What to do
Reproduce the listing below from the line containing "Toggle the Follow playback arrow icon" up to and including the line containing "pos(775,30)", omitting any pictures.

Excerpted records
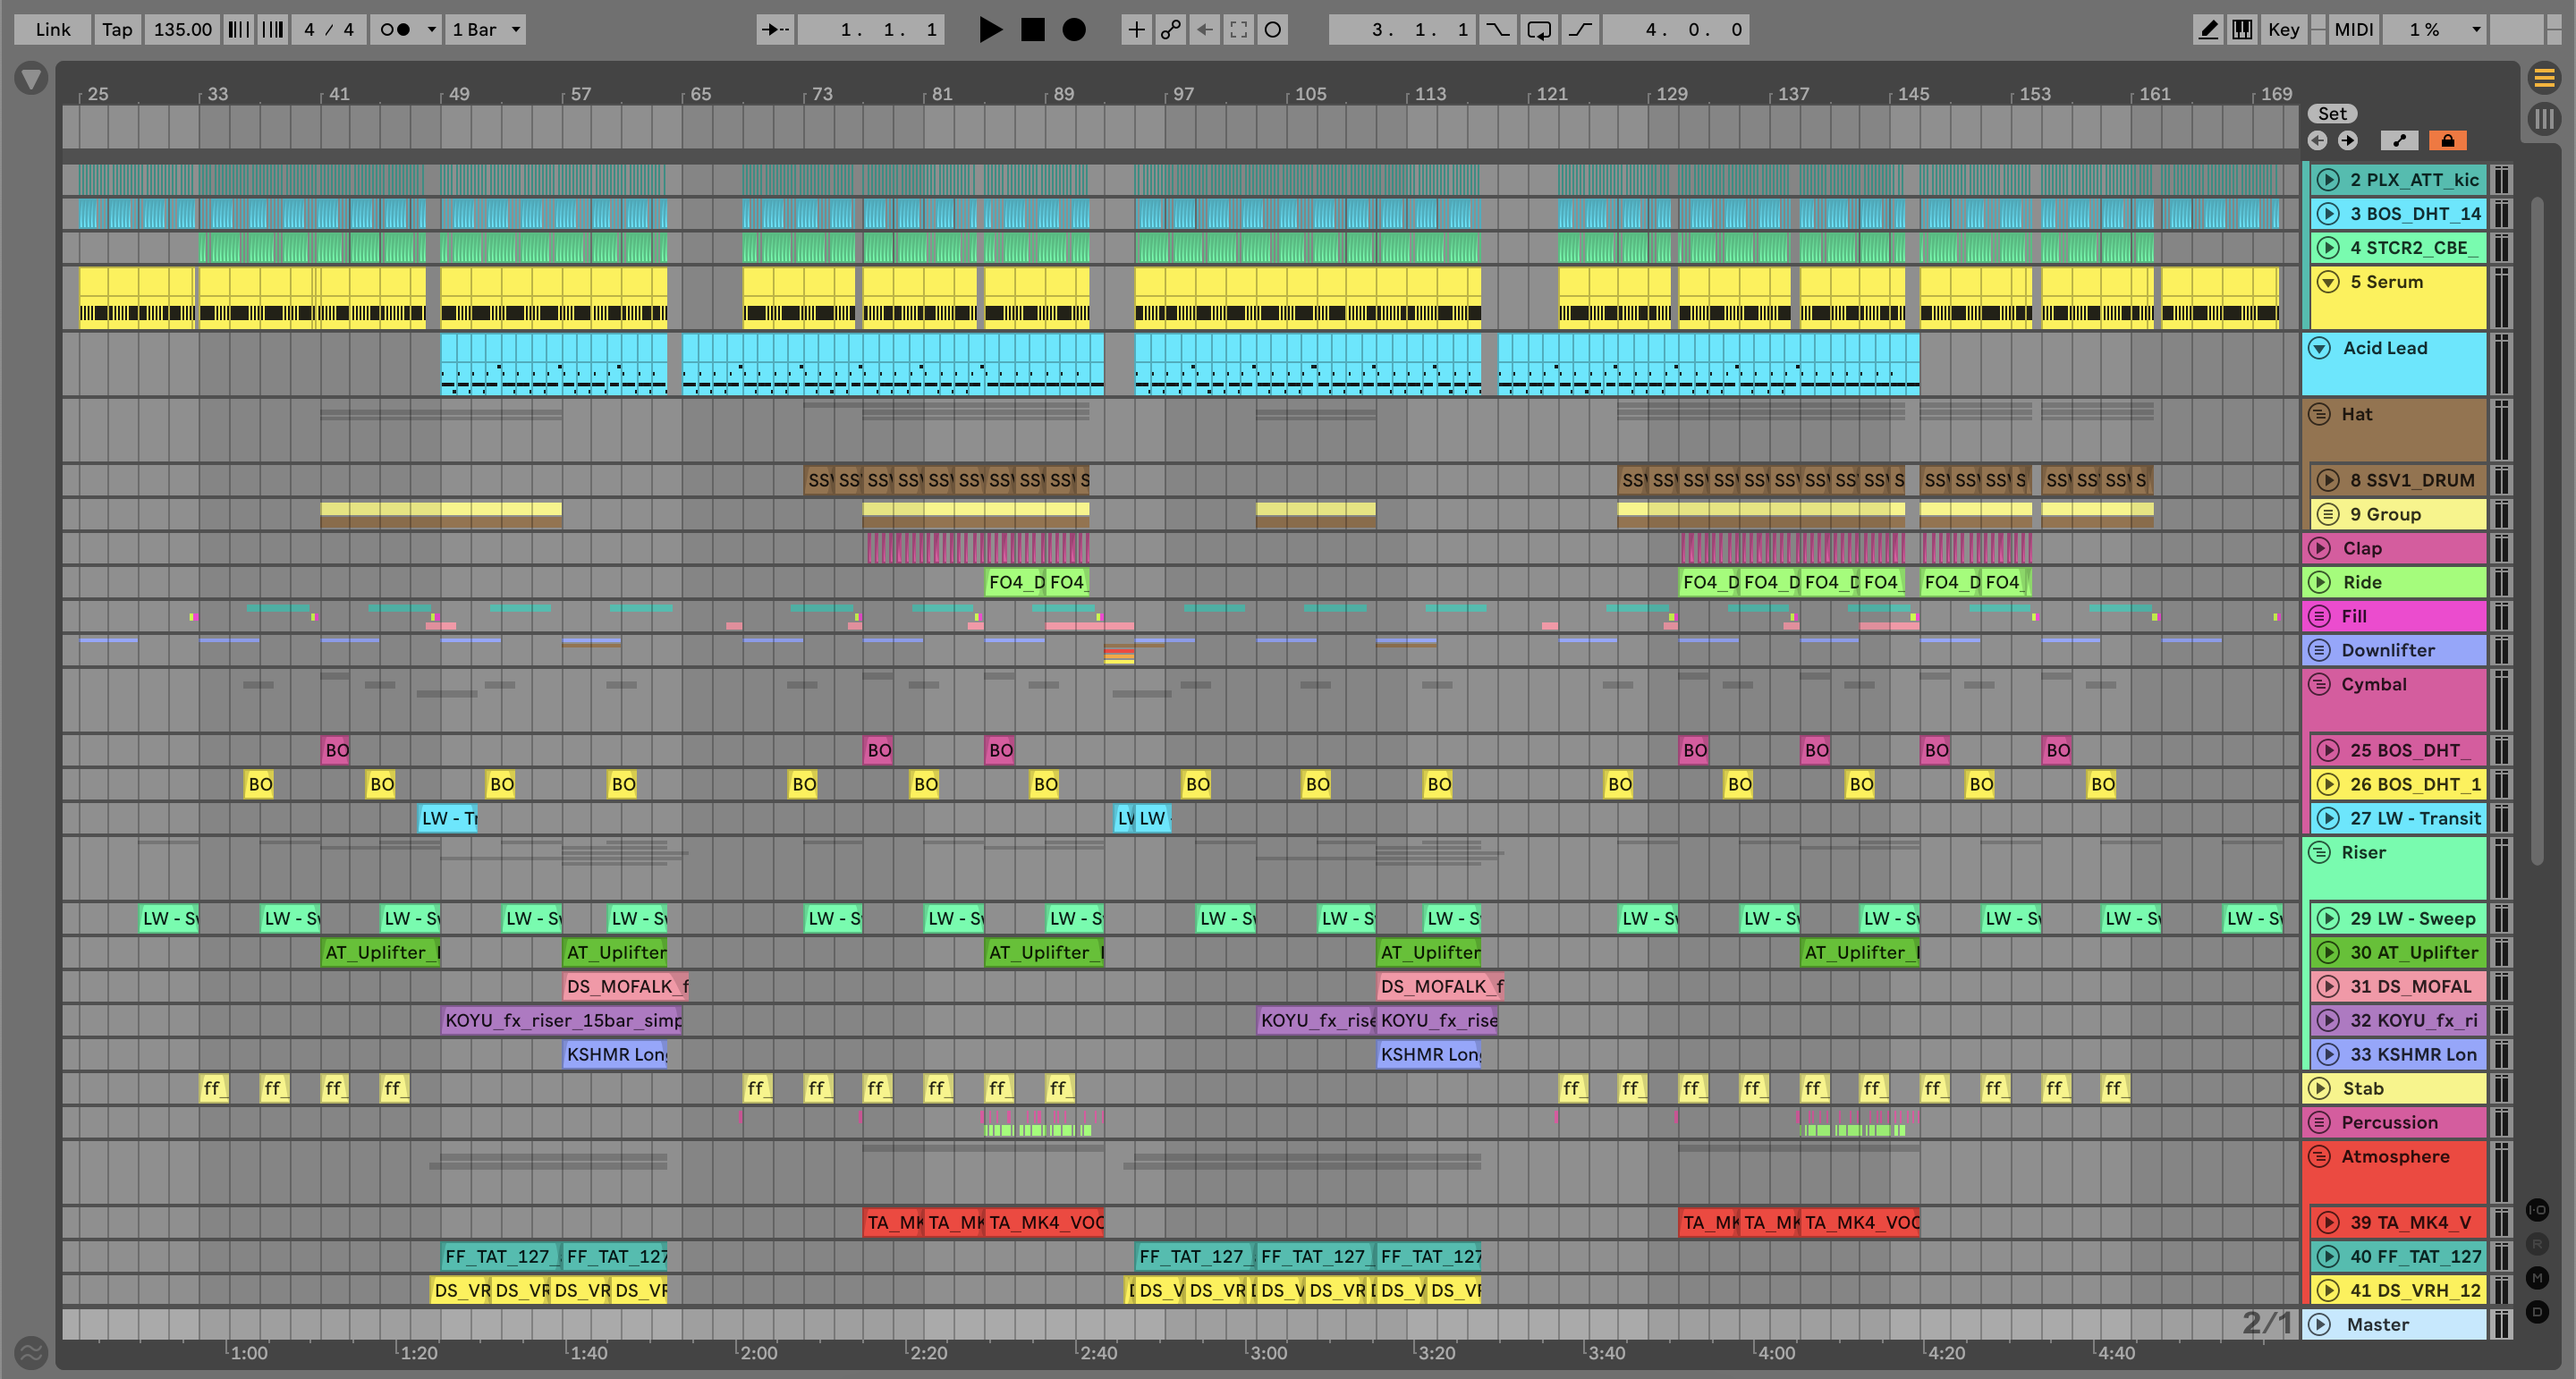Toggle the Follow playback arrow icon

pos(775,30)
--
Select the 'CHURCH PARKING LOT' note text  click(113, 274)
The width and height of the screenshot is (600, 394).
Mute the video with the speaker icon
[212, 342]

Expected output
Toggle the Follow playback arrow icon

pos(775,30)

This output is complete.